* **DATA RECORDS**:
##########
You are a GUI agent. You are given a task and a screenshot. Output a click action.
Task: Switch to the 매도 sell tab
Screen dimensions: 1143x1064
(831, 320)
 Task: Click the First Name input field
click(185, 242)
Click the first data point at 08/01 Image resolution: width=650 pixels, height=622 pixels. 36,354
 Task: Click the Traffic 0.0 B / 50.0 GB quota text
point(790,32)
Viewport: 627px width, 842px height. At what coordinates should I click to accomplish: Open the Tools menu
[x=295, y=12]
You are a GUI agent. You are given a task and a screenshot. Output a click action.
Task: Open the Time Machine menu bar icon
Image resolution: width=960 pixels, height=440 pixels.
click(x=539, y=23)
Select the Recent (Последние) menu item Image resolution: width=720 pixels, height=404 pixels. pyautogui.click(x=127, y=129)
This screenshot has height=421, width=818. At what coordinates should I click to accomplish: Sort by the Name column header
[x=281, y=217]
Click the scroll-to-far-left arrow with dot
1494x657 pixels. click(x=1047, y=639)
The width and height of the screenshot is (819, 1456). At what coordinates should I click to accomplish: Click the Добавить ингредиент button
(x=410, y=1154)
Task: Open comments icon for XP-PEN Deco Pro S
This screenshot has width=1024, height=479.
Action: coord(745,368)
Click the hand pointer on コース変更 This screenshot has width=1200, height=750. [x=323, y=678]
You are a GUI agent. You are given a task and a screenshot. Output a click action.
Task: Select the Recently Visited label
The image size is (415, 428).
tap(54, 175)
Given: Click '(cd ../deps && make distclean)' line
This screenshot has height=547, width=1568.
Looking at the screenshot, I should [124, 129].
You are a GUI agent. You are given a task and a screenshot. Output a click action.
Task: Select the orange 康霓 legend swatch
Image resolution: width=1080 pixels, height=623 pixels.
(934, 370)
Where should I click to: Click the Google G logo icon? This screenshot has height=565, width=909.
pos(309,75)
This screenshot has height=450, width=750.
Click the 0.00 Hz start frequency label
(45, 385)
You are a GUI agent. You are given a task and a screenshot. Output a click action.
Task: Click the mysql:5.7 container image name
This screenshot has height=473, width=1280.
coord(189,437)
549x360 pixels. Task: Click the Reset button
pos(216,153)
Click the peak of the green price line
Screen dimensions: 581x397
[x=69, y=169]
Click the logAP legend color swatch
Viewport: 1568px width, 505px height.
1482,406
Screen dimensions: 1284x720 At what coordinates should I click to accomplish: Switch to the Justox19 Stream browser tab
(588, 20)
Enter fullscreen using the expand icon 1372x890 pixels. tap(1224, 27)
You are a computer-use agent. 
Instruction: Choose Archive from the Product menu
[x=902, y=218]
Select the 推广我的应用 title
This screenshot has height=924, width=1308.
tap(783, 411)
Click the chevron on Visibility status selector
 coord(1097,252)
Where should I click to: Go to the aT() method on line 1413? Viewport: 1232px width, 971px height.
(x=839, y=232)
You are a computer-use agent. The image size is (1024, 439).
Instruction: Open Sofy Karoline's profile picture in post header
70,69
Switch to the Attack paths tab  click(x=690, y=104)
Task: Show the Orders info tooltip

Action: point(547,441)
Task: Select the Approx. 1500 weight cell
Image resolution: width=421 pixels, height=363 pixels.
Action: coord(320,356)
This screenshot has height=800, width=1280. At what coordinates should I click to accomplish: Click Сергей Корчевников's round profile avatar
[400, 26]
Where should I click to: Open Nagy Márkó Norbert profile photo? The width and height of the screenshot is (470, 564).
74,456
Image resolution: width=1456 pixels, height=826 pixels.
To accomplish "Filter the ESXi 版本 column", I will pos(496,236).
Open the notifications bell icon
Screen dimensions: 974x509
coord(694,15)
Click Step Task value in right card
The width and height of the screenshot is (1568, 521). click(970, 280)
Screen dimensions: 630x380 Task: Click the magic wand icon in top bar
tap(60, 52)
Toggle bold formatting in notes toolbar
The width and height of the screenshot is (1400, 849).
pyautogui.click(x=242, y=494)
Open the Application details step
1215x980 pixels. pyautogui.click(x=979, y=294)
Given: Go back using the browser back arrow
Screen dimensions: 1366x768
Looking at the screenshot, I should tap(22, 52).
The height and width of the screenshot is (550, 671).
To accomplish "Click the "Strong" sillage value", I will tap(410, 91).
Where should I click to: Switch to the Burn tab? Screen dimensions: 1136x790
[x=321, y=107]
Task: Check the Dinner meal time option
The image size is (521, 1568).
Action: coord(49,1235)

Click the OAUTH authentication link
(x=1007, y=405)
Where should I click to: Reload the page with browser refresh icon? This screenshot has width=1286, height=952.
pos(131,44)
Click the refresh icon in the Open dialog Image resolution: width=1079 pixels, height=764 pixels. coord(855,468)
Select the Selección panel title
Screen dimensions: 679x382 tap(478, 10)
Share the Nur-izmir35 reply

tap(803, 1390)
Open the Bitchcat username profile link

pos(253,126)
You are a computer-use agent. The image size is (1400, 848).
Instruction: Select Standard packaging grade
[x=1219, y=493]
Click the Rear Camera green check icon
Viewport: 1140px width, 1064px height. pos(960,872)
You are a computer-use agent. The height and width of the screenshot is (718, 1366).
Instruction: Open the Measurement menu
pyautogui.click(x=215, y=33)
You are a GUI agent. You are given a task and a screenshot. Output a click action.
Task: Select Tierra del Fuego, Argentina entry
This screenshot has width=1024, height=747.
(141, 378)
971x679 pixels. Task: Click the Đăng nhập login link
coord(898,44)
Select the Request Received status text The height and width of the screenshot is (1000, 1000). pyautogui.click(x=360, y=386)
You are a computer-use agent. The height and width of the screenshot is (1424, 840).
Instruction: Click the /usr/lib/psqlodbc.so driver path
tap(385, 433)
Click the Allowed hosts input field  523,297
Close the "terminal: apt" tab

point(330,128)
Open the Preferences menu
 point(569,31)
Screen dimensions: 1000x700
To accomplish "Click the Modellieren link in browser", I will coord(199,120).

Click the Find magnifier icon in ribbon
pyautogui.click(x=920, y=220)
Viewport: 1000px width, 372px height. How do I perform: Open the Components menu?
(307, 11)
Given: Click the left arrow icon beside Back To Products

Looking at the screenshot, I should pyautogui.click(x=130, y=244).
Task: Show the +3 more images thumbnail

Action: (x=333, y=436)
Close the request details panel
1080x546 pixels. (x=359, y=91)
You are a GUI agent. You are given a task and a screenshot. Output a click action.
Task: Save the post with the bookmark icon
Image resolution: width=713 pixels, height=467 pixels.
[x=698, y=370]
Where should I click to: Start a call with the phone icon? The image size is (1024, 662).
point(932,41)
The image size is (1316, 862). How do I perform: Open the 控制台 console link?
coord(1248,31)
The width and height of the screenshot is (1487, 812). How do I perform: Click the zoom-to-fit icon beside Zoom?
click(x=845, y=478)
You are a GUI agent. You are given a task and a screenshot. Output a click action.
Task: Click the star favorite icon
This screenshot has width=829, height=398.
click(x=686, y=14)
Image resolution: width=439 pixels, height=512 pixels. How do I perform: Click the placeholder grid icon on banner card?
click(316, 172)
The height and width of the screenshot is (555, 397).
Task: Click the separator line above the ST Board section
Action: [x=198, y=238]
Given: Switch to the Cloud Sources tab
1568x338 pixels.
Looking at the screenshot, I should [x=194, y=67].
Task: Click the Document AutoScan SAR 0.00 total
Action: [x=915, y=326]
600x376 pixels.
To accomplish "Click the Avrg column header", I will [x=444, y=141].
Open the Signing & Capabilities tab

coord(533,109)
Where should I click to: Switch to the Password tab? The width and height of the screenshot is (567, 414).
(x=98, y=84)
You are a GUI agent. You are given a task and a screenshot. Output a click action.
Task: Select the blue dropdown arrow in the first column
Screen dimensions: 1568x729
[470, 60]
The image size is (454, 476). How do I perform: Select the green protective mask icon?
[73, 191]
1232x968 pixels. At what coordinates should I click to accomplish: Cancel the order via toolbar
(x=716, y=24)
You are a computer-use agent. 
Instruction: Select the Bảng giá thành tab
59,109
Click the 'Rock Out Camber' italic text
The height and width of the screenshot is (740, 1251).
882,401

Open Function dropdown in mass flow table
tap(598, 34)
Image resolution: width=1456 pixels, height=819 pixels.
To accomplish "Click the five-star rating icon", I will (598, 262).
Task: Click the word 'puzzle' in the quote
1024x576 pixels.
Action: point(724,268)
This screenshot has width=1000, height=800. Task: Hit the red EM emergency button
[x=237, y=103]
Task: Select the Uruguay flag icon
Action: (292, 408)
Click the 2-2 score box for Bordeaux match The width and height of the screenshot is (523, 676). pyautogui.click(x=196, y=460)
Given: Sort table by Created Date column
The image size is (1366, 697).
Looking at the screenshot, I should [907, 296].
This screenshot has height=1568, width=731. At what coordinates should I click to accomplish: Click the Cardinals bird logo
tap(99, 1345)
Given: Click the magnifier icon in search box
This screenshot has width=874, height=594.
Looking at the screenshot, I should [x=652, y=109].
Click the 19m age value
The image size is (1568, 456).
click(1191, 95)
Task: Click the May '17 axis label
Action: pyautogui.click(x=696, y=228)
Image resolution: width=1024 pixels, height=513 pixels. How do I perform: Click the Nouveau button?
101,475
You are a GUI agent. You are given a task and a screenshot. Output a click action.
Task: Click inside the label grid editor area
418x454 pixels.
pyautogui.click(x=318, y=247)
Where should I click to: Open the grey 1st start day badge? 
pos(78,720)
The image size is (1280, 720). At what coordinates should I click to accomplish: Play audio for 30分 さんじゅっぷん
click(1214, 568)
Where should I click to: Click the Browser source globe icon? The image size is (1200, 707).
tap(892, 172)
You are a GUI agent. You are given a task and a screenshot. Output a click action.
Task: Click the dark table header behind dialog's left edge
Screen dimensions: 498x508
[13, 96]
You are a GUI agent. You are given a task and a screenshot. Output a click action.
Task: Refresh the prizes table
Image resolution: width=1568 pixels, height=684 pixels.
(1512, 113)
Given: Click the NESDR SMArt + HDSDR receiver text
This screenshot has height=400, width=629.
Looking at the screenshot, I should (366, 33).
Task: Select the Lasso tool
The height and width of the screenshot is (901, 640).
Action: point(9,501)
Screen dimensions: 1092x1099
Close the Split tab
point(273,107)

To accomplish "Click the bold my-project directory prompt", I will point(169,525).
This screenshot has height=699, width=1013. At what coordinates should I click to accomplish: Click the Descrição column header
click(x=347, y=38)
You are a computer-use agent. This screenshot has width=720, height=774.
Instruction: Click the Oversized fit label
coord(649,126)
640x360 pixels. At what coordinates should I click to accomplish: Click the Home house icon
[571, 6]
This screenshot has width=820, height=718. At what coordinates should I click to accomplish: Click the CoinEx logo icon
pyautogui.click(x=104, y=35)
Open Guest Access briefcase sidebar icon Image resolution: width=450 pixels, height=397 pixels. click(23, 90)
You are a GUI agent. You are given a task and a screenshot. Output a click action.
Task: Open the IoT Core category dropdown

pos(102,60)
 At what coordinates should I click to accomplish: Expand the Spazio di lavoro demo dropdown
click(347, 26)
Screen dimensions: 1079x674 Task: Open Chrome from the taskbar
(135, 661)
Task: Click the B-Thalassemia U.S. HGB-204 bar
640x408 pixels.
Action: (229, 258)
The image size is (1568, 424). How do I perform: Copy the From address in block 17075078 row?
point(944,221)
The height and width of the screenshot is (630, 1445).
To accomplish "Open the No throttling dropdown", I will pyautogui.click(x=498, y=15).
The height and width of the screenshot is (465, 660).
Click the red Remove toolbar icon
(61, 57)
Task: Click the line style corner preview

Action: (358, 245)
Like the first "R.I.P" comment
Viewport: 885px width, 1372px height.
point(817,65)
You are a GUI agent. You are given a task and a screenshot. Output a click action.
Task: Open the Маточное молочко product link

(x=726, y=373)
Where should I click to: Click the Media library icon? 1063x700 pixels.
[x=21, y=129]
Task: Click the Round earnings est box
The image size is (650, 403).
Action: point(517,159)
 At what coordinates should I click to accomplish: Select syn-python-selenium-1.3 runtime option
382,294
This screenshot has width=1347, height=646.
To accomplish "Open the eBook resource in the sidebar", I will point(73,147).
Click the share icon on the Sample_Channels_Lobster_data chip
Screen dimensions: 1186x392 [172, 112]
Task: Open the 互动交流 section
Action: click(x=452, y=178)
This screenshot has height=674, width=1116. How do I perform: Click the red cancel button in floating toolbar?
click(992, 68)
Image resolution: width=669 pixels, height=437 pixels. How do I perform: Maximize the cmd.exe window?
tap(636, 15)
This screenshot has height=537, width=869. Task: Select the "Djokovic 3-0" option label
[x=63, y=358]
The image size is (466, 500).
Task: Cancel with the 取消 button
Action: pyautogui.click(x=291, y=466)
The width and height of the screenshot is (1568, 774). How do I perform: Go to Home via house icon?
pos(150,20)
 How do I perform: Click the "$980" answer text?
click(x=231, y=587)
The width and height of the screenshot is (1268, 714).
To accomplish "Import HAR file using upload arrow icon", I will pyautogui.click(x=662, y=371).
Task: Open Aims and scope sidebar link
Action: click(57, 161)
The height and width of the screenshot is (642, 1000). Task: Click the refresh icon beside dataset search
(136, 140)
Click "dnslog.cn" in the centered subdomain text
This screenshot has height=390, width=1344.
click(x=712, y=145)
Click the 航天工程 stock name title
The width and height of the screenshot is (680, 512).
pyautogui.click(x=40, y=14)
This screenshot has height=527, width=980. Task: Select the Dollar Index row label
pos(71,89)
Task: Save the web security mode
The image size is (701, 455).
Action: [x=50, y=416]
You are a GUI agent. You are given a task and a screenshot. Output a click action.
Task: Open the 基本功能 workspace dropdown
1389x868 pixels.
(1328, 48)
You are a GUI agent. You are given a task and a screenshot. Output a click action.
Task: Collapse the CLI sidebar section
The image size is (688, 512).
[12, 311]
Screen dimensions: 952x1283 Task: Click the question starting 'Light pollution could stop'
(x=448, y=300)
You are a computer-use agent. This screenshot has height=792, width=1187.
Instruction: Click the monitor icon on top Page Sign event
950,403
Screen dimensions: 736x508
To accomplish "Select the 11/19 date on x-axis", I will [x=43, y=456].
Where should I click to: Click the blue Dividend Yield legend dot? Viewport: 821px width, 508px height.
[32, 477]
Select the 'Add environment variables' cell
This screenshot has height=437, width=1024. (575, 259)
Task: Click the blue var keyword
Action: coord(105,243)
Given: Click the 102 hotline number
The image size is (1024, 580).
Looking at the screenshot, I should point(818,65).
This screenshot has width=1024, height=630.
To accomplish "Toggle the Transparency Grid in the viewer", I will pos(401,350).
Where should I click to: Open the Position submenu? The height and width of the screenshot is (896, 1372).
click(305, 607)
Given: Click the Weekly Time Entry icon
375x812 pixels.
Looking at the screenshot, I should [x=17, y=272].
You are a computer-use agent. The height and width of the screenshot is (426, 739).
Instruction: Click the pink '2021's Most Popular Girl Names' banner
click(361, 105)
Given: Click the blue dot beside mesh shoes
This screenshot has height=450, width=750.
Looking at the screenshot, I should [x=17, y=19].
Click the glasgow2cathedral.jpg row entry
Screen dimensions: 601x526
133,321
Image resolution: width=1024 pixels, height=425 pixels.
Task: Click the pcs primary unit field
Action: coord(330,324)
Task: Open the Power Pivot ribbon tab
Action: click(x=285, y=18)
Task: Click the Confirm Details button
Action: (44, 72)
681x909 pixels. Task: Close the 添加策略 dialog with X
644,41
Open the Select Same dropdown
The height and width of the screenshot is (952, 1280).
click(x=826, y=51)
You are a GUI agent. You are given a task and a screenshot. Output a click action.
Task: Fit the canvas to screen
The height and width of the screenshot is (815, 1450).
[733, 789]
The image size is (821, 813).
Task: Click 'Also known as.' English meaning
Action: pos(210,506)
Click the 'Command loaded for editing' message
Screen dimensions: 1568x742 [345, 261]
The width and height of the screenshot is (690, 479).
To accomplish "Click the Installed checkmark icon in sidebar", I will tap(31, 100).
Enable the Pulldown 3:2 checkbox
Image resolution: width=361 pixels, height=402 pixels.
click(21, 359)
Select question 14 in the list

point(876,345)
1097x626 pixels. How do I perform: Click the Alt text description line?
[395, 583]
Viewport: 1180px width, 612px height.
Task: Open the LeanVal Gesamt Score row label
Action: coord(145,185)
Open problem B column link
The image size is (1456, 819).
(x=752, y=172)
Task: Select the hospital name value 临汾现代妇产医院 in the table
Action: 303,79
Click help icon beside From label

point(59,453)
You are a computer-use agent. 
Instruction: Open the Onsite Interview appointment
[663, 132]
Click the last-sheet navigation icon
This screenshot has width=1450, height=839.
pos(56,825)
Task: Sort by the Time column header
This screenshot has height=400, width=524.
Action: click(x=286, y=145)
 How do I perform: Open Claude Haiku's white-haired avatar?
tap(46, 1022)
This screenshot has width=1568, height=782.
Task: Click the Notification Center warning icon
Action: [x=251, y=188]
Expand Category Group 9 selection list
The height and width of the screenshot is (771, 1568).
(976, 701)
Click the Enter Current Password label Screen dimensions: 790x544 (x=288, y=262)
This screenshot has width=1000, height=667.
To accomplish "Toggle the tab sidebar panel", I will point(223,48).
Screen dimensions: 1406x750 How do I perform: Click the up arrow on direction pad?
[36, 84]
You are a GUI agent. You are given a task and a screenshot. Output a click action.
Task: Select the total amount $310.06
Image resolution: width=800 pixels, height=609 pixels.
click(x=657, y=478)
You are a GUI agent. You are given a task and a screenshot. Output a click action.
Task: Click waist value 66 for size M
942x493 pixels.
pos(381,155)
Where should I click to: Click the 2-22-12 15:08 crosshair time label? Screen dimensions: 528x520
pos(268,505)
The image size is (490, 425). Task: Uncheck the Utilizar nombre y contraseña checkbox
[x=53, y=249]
##########
* **TASK STATEMENT**:
Scanning the listing, tally the lines with "Toggle" in them and state the number by itself.

* **ANSWER**:
3